— Assigned task —
When copying the records below, keep every word as it is and drop the images.

Supplied records Block Start

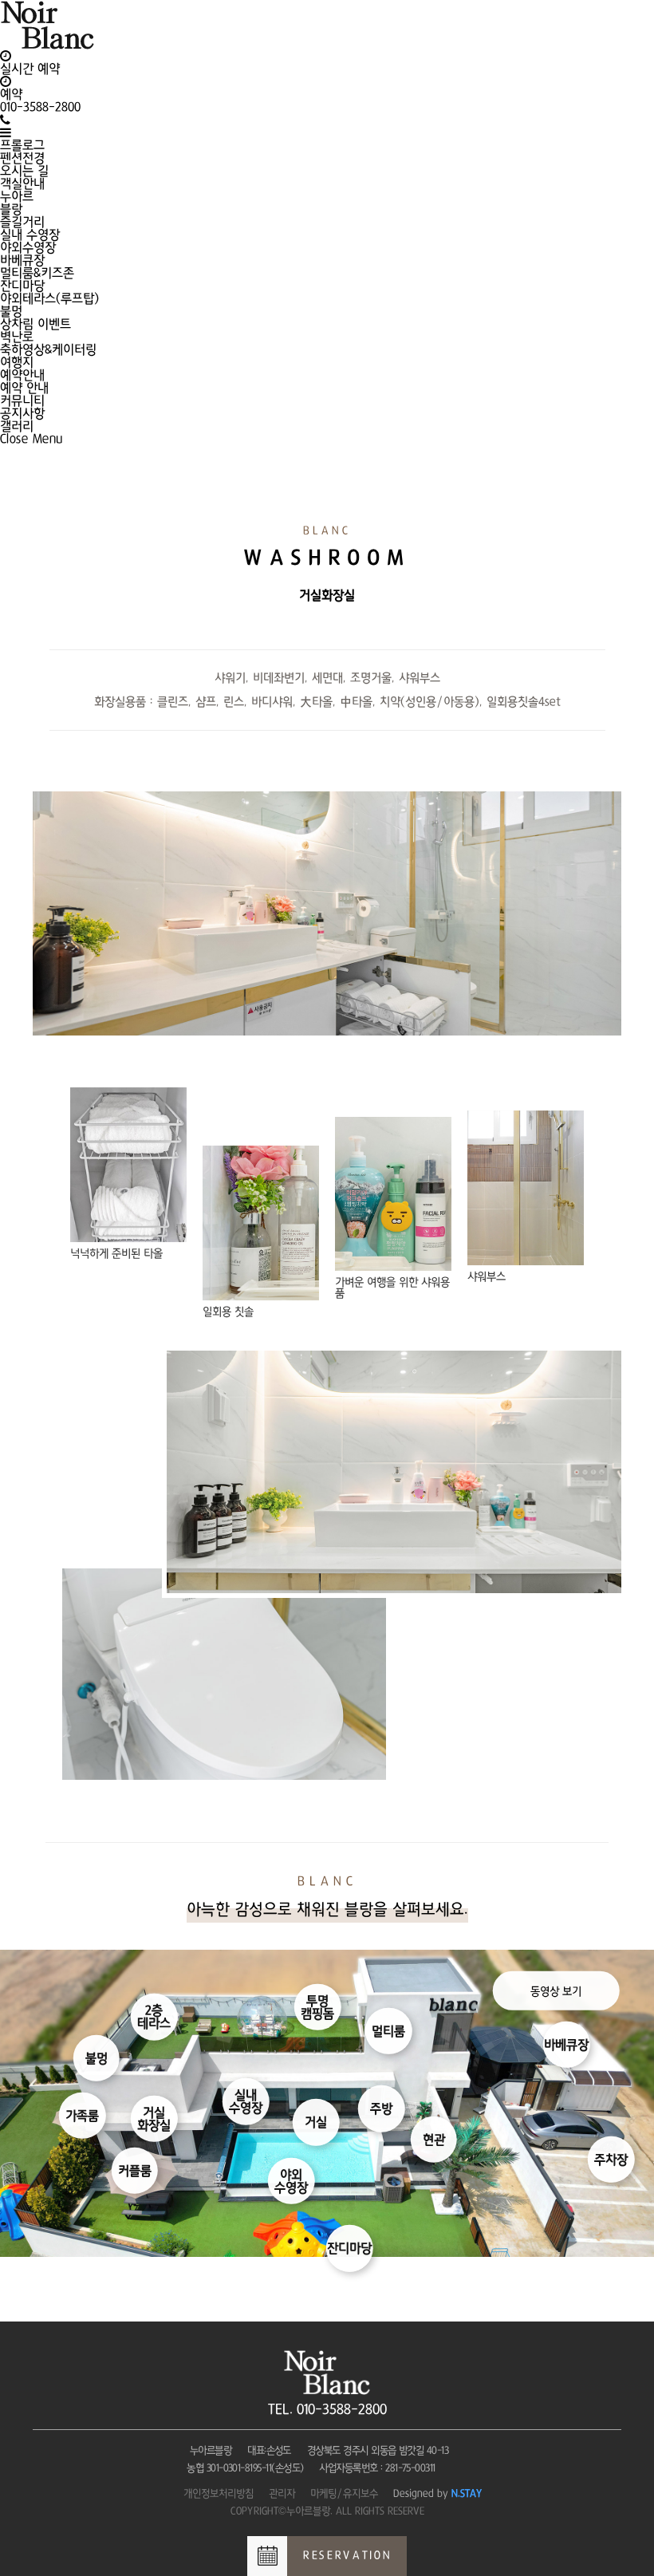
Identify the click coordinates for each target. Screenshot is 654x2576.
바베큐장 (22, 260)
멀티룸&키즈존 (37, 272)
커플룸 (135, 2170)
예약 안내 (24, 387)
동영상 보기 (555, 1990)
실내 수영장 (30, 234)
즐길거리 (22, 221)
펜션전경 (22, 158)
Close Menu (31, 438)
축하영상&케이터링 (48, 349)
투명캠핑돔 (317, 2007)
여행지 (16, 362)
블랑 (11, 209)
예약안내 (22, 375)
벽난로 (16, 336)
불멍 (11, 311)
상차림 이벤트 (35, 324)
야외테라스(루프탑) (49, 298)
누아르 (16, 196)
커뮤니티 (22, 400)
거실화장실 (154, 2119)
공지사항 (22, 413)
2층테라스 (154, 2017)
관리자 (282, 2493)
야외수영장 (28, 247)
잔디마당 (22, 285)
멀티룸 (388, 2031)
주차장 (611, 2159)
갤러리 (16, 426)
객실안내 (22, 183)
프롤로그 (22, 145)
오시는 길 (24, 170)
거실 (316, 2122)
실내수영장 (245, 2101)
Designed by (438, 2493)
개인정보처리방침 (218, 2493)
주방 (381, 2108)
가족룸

Supplied records Block End

— Solution below —
Identify the click coordinates for each target. Screenshot is 654x2576.
바베큐장 (22, 260)
멀티룸&키즈존 (37, 272)
커플룸 (135, 2170)
예약 안내 (24, 387)
동영상 보기 (555, 1990)
실내 수영장 (30, 234)
즐길거리 (22, 221)
펜션전경 (22, 158)
Close Menu (31, 438)
축하영상&케이터링 (48, 349)
투명캠핑돔 (317, 2007)
여행지 (16, 362)
블랑 (11, 209)
예약안내 (22, 375)
벽난로 (16, 336)
불멍 (11, 311)
상차림 이벤트 (35, 324)
야외테라스(루프탑) (49, 298)
누아르 (16, 196)
커뮤니티 (22, 400)
거실화장실 (154, 2119)
공지사항 (22, 413)
2층테라스 (154, 2017)
관리자 (282, 2493)
야외수영장 (28, 247)
잔디마당 (22, 285)
멀티룸 (388, 2031)
주차장 (611, 2159)
갤러리 (16, 426)
객실안내 (22, 183)
프롤로그 (22, 145)
오시는 길 (24, 170)
거실 (316, 2122)
실내수영장 (245, 2101)
Designed by (438, 2493)
개인정보처리방침 (218, 2493)
주방 (381, 2108)
가족룸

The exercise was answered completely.